- **Compito da svolgere**
Nel brano sull'autonomia, chi guida il gabinetto di governo di cui si parla?

- **Brano estratto**
Roma, 20 giu –L’autonomia rischia di essere il vero inciampo di questo governo sul tema riformista. Perché la maggioranza di centrodestra, finora, ha mostrato un approccio molto insistente al rinnovamento istituzionale che indubbiamente lo rende, quanto meno agli occhi della cronaca presente, uno degli esecutivi più attivi che ci siano stati negli ultimi decenni. Il gabinetto guidato da Giorgia Meloni presenta ben altre criticità, sulla politica estera, sull’immigrazione, sulle contraddizioni tra propositi e gestioni dei rapporti con il mondo arabo nel contesto del Piano Mattei, sulla ormai strabordante politica liberale (seppure con qualche attenzione alle fasce deboli che però è poco distinguibile in termini quantitativi dalla classica “elemosina”) ma per quanto concerne la cultura riformista non ci sono molte riserve, al netto di differenze piuttosto nette tra cambiamenti netti e appena accennati. L’autonomia divenuta legge ieri sera, però, rappresenta un cambiamento culturalmente ostile all’unità nazionale. Soprattutto perché consente a chi l’ha sempre detestata e osteggiata (ovvero Pd, partiti satelliti, impero mediatico al loro servizio) di travestirsi perfino da patriota.

- **Insieme di righe**
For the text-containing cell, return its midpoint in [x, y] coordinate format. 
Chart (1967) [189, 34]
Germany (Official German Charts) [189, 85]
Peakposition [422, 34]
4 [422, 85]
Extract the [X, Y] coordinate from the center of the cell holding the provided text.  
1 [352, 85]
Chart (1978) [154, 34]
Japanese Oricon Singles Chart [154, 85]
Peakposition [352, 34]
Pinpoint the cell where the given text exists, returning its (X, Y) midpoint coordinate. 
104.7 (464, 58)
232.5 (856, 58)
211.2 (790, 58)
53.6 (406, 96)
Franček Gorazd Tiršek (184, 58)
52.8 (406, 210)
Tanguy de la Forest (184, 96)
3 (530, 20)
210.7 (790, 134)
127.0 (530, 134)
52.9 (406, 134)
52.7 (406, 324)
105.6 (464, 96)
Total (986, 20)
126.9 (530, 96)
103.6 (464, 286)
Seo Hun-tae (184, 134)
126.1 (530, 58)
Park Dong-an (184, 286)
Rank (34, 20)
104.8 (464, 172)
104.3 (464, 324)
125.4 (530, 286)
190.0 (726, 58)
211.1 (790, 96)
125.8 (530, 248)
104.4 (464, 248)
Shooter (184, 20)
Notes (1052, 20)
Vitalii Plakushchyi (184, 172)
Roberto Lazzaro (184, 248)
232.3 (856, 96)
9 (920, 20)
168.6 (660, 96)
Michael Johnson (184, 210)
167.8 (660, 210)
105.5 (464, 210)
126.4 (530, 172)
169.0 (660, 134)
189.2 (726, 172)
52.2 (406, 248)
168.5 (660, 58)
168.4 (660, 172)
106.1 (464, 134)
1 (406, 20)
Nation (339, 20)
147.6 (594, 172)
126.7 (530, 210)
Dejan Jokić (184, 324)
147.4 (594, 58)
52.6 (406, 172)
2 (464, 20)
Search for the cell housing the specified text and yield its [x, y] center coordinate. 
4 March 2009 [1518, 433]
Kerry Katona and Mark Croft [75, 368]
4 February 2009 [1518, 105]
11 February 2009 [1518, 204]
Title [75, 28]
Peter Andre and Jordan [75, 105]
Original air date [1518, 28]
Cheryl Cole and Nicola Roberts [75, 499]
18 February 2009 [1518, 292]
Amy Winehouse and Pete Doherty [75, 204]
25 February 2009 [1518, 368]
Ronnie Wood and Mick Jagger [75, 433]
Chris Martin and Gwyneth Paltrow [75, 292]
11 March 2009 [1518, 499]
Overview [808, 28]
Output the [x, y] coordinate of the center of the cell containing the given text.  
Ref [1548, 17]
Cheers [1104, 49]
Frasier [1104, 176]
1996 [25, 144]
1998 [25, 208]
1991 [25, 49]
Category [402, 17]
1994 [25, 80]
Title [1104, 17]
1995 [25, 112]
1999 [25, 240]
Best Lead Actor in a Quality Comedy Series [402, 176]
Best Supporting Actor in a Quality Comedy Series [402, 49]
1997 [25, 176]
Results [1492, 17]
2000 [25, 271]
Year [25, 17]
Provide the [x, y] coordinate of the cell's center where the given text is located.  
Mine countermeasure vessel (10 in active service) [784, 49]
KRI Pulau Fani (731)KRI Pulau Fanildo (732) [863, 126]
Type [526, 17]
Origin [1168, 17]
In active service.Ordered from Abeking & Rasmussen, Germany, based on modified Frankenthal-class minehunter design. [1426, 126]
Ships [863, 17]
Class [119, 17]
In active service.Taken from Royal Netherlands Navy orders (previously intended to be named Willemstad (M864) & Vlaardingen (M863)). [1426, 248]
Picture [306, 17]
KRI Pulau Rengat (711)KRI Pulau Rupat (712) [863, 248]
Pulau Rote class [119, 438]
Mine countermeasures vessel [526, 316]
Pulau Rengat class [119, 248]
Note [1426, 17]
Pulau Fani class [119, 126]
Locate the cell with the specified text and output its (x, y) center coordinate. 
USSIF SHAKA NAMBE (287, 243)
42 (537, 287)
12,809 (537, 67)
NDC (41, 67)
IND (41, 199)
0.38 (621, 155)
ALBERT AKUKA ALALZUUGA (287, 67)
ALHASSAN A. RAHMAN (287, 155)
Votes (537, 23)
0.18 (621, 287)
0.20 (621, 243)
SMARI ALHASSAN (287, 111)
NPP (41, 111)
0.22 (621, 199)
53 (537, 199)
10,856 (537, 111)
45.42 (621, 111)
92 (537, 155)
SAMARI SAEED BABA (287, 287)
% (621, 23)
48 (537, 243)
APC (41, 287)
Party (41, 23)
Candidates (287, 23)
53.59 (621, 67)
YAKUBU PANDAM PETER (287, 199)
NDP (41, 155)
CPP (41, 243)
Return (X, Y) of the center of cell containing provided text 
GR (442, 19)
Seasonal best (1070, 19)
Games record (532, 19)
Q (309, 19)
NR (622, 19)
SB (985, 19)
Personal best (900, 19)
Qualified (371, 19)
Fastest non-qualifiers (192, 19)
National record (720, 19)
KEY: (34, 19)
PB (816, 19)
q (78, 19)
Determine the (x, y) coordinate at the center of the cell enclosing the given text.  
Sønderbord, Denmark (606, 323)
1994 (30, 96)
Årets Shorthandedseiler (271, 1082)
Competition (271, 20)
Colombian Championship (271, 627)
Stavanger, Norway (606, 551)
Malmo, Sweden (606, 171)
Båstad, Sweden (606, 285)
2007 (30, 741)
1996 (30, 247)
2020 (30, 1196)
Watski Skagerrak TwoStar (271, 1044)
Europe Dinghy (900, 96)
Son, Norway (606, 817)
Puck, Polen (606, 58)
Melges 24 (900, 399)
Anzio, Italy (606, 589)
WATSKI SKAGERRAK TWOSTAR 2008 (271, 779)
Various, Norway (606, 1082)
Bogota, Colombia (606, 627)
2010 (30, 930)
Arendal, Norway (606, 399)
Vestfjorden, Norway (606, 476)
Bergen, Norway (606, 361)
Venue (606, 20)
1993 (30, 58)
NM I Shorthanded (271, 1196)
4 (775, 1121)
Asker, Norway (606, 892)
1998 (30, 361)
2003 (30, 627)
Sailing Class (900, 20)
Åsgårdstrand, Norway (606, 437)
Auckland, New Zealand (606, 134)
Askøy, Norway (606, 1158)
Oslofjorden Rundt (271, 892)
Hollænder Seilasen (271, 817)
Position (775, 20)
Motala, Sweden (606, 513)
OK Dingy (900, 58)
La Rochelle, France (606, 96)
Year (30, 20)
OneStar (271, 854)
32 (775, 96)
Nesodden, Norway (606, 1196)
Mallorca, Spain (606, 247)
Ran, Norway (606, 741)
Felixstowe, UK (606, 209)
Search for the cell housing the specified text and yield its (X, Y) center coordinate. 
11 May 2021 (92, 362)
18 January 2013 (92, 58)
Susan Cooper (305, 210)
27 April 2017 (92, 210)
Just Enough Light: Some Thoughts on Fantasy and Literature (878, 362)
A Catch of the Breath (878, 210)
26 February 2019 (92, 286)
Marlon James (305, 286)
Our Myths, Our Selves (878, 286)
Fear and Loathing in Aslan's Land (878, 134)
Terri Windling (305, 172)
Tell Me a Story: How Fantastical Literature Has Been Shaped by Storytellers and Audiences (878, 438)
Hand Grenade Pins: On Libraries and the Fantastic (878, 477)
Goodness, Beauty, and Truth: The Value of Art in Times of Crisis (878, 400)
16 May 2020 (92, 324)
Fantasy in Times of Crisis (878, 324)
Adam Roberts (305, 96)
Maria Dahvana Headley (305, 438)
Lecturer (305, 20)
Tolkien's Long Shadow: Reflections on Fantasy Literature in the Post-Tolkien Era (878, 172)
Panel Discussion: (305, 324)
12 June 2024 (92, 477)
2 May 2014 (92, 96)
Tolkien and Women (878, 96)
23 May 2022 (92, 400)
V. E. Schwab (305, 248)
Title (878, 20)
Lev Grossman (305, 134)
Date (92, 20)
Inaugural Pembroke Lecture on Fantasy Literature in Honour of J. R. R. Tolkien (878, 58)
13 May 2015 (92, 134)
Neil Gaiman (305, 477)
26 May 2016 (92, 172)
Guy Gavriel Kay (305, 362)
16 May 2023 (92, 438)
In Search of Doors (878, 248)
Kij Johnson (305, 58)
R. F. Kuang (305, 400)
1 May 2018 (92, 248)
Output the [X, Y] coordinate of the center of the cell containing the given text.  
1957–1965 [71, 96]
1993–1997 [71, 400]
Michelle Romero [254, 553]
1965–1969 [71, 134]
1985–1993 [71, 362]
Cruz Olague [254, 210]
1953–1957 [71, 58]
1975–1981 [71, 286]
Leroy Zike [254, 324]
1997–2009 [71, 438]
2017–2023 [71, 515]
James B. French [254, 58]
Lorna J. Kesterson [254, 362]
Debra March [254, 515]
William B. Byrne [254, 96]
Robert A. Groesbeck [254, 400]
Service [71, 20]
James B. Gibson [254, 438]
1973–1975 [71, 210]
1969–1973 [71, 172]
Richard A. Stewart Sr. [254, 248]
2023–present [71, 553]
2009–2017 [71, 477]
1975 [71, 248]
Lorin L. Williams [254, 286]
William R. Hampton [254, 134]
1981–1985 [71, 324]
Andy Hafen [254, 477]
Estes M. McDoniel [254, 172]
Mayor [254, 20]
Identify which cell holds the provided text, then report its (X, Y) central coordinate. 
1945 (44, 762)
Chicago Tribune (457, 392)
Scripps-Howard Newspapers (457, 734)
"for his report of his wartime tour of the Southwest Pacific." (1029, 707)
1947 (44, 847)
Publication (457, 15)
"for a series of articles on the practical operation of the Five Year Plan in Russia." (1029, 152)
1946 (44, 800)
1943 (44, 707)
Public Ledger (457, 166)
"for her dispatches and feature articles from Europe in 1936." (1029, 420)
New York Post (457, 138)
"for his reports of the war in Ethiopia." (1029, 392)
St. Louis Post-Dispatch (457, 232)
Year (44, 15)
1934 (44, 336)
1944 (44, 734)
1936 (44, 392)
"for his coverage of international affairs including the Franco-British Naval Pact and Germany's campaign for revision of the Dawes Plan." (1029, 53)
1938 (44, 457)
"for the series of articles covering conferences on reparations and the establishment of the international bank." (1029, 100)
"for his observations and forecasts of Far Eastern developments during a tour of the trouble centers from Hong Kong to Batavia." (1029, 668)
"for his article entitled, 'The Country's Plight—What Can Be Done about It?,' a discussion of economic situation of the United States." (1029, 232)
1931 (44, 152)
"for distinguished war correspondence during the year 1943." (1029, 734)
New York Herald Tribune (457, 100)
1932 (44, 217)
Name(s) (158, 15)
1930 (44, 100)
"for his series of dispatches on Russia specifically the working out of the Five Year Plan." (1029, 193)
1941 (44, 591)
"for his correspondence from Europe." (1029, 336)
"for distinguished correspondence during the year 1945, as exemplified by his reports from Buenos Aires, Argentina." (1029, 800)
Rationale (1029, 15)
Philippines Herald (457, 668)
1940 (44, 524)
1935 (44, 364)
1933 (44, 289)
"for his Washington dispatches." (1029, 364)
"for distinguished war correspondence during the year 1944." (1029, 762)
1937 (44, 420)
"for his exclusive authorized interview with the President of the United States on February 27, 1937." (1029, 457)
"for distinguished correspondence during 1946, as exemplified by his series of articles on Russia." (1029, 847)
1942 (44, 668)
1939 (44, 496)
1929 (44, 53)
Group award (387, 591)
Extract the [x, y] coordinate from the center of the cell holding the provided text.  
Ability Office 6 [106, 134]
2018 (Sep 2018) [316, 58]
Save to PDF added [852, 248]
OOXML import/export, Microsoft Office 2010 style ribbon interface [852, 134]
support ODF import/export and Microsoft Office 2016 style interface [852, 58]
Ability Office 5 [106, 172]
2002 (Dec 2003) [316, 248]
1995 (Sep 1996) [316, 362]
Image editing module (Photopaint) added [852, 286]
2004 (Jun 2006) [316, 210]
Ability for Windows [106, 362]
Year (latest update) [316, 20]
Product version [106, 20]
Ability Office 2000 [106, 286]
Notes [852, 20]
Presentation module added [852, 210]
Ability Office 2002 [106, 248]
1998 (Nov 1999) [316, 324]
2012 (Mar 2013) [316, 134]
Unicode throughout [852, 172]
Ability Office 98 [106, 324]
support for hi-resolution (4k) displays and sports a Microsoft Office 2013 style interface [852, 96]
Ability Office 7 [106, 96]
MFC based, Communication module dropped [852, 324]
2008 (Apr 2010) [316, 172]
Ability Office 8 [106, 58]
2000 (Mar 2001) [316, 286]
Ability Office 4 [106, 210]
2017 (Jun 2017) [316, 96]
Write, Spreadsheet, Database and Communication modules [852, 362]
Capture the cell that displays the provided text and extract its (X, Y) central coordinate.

- **Risposta scritta**
Il gabinetto è guidato da Giorgia Meloni.